For U.S. officials, the spectacle has been irritating. For West German Chancellor Helmut Schmidt, who last week came under increased pressure to go along with an expanded economic boycott list drafted by the United States it represents a powerful political lobby.
Begrudgingly, Schmidt has committed West Germany to limit economic sanctions against the Soviet Union, although this pledge is heavily conditioned on getting the rest of Europe to play along. In the meantime, West Germany's business chiefs speak out regulary against sanctions.
Their influences is an important political consideration for the West German chancellor. At the same time, their arguments appear to match Schmidt's own thinking, and he uses them as a convenient shield against U.S. urgings. When Schmidt visited President Carter in Washington earlier this month, he brought along a team of business and labor leaders to represent West Germany's interests.
One of them was Otto Wolff von Amerongen, owner of a large manufacturing company that trades with the Soviets and president of West Germany's Association for Industry and Trade.
"We have a certain experience with embargoes," said Wolff in a recent interview. In 1962, after the Berlin Wall had gone up, the United States called on its Atlantic allies to stop shipping steel pipe to the Soviet Union. The German honored the request, only to discover later that other European nations had not done so.Eventually the embargo collapsed, and the Germans promised themselves they would never forget. "We were much more of an American baby at the time than we are today," said Wolff.
Wolff sees areas of contining conflict between West Germany and the United States over the questions of economic sanctions.
COCOM list. This list, drawn up by the so-called Coordinating Committee, based in Paris, which includes representatives from the NATO countries plus Japan, restricts the sale of certain goods of strategic importance to communist countries. The United States wants to expand this list, and last week sent a lengthy, detailed proposal of additions to the Europeans and Japan. Wolf opposes expanses, arguing that sanctions are generally ineffective. Moreover, instituting an embargo on manufacture goods, he says, has a more complicating effect on business than ordering a grain embargo that can be reversed easily in the event international tensions ease.
"With industrial goods, you cannot close and open the door as easily," Wolff said. "Long-term contracts are often involved. Once they are interrupted, they will take a long time to restore."
He also said that U.S. moves to deny the Soviets certain high-technology goods could backfire. For instance, he cited a proposed restriction on high technology drilling equipment. This would certainly hamper Soviet development of their own oil reserves. Wolff, which in turn would make them more interested in pursuing Persian Gulf sources, thus increasing the chance of U.S.-Soviet conflict in the region.
Finally, Wolff doubted that the United States will be able to carry out its announced intention of differentiating trade restrictions between the Soviet Union and its Eastern European partners.
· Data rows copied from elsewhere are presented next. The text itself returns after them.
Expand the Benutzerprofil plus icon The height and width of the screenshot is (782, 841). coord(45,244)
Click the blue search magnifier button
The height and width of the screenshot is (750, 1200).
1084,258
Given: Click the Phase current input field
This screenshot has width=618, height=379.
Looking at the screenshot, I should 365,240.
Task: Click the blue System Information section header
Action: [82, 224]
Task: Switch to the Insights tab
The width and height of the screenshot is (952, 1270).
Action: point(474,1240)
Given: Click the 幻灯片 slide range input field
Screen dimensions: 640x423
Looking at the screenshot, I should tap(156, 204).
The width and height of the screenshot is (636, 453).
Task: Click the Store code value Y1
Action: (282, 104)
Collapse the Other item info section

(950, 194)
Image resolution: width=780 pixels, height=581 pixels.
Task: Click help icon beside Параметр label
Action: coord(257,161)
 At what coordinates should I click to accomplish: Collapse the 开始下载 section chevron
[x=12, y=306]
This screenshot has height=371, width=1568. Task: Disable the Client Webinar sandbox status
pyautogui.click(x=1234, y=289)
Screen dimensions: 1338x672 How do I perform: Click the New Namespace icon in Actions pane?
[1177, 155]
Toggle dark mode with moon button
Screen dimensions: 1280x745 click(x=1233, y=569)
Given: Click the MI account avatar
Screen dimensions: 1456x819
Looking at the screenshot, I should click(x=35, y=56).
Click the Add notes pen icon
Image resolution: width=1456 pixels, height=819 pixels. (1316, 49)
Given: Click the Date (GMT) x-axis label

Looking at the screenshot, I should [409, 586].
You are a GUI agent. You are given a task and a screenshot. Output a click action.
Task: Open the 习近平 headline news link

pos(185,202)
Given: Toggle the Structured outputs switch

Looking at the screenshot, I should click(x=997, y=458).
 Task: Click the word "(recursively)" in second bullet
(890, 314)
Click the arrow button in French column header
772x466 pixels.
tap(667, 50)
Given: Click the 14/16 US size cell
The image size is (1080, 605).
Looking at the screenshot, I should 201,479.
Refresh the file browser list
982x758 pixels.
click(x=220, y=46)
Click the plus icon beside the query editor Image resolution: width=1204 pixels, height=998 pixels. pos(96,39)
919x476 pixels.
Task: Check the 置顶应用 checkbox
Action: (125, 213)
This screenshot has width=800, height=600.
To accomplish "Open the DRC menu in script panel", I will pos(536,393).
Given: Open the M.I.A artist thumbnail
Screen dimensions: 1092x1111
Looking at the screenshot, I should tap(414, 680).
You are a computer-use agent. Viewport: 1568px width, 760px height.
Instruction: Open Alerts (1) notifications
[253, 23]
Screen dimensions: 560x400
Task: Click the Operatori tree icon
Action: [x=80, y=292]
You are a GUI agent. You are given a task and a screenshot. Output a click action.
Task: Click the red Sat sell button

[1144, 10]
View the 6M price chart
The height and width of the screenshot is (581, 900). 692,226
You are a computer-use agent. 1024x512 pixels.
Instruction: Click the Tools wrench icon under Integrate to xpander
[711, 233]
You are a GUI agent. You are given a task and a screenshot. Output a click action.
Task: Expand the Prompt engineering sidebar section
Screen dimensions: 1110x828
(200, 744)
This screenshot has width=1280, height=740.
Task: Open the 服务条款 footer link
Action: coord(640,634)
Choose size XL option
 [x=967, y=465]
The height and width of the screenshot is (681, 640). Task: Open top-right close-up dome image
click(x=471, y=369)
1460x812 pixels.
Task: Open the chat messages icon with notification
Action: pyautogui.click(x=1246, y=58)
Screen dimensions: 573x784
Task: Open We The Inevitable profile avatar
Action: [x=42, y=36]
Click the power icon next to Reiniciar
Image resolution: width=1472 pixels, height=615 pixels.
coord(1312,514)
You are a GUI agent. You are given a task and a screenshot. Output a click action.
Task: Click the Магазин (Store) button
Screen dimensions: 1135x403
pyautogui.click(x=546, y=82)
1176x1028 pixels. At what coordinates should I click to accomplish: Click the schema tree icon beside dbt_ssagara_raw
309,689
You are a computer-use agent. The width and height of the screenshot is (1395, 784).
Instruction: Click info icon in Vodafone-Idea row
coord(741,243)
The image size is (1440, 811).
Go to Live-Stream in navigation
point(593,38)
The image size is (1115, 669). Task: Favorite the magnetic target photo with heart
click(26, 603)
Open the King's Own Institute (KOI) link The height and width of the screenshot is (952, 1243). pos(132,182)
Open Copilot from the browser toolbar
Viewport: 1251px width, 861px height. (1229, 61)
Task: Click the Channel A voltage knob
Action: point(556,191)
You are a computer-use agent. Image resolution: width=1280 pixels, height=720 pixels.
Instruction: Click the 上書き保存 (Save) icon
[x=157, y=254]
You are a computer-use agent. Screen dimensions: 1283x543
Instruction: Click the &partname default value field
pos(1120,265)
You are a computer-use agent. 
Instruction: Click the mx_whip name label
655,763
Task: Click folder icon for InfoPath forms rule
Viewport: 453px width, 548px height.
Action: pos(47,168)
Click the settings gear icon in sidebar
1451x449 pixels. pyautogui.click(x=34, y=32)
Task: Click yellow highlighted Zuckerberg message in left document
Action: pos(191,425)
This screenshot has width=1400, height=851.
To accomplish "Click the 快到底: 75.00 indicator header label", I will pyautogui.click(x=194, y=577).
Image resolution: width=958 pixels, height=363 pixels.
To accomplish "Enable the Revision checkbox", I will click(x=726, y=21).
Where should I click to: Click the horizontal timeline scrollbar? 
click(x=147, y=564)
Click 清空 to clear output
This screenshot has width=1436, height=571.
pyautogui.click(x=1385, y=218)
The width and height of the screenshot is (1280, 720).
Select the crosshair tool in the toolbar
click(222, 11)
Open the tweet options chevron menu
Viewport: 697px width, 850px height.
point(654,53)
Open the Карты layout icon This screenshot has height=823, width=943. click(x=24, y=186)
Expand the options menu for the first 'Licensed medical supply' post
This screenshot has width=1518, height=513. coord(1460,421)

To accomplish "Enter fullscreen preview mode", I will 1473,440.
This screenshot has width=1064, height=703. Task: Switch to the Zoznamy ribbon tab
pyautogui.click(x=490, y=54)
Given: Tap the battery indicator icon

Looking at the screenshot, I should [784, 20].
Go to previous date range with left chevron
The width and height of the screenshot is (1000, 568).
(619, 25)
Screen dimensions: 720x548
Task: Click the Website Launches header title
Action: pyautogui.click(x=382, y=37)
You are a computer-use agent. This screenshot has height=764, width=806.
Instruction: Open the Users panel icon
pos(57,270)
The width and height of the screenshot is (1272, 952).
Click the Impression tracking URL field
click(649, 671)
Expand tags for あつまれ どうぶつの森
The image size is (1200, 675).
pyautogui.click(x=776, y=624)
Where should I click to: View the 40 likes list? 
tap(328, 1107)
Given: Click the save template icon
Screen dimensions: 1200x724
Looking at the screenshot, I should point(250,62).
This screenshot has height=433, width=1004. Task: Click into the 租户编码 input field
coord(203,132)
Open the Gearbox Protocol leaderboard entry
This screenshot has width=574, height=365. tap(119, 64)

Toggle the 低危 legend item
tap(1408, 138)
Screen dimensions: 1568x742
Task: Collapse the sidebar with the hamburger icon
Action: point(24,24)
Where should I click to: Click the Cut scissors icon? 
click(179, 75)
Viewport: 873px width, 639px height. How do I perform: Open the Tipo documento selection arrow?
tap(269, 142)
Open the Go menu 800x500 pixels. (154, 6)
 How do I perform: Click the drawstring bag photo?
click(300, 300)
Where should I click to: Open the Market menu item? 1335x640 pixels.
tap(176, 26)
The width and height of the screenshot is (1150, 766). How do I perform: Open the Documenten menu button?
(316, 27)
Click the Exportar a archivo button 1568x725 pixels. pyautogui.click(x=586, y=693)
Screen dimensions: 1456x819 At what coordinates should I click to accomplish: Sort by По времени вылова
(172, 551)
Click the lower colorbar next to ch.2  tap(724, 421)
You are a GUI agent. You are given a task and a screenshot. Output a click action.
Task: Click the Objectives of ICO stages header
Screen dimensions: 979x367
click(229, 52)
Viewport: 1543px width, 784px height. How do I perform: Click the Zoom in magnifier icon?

Credits. West Germany, unlike other European countries, does not provde the Soviet with direct trade credits. But it does guarantee private bank credits for West German-Soviet trade. These guarantees were written into a 25-year trade agreement signed by Bonn and Moscow last year, and Wolff said that any move to stop these guarantees could be construed by the Soviets as a breach of contract, toughing off a trade war. U.S. officials say the language in the West German-Soviet agreement is vague and leaves room for Bonn to alter the guarantees.
The United States is pressing West Germany at least to shorten the time of the credites it is willing to guarnantee, now set at 8 1/2 years. Schmidt has said he will do this if all other Organization of Economic Cooperation and Development members do likewise. "I am against any politicization of these guarantees," Wolff said. "If we do it with the Soviet Union, the Arabs will come to us next and ask us to do it against Israel, and so on. Then what do we say?"
At the same time, Wolff acknowledged that there are precedents. The guarantees were adjusted at least twice in the past to limit West German trade with Chile and South Africa.
Undercutting. Bonn has pledged that West German business will not undercut U.S. firms withdrawing from deals in the Soviet Union. But the West German definition of "undercutting" is a narrow one.
"We mean that we will not take over someone else's business if he is ordered out by the United States," said Wolff, "but that does not apply to new deals."
Closer relations with Eastern Europe has led to a tripling of West German trade with that region. West German exports to the Eastern bloc (not including East Germany, which Bonn counts separately) totaled $7.7 billion last year. West German trade with the Soviet Union alone reached nearly $4 billion, about four times the value of U.S-Soviet trade.